A person who tells anecdotes in a skillful and amusing way.

 

I was born on a Monday.

Monday. Of all the days of the week I could have chosen, I picked Monday. I used to have a coffee mug that read, 'I hate Mondays.' Firstly, I don't drink coffee and secondly I really don't hate Mondays. I don't think I hate anything, to think of it. 

I can't complain though, it was a nice mug. It got the job done. I even took a shot of vodka from it more times than I'll admit.

"Oh you hate Mondays? Join the club, sister." I remember a professor telling to me. "Hmm" I'd hum, smirking. "I was born on a Monday." Sister.

"Born on a Monday? Wonder what that could mean!" Please don't make a Garfield joke.

"You and Garfield, one and in the same!" There it is.

I don't know where this mug even came from. It's like it just showed up one day. It didn't bother me though. Not like I'm bothered by mysterious mugs, don't get me wrong. But it's like when you're doing laundry and you pull out a red top knowing good and well you would never wear such a red top and you yourself in that moment became Nancy Drew and went off to find its owner and wouldn't rest until it was returned home. 

But then I got six roommates.

And an 'I hate Mondays' coffee mug.

So I don't really do that anymore. 

 

It was December. A week until my 22nd birthday. 

I was late for a final exam. I made a cup of tea and hurried out the front door. For the first time in weeks I took the time to make myself look like an actual person. Probably why I was late. As soon as my feet made it onto the front porch, I was looking up at the sky. 

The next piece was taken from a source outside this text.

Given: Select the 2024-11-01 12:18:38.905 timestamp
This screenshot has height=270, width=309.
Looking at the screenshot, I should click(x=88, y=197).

Grey. Typical. The weatherman said it was supposed to be sunnier. Liar. 

"Han? You all right?"

Ah yes. Roommate #4. Good morning.

"I've seen brighter days" I mumbled, pushing myself up off the ground.

"Sorry about your mug, Mondays am I right?" she said as she ran to her car.  

And there it was. My wildly misguided 'I hate Mondays' mug, in pieces on our front steps. 

I sighed.

I was born on a Monday.

 

Writing for me began when the mug broke. I've always been driven, I've always pushed myself. That hasn't changed. But when the mug broke, I started wondering what I was pushing myself to become. What was I working towards? For as long as I can remember, I've been a very specific person. What if that was changing? 

My words are powerful and precious, and I've found passion and morale in them. I stopped living in the perception of others and doing what I knew would be practical. I've always wanted to create, to leave behind something beautiful and daring. I want to challenge myself and challenge the world. 

I was afraid. Afraid of what others may think. Would they be surprised? Gasp at the tea they took to be coffee in my 'I hate Mondays' mug? I say let them. While they're at it, they can toss in a sugar cube or two. 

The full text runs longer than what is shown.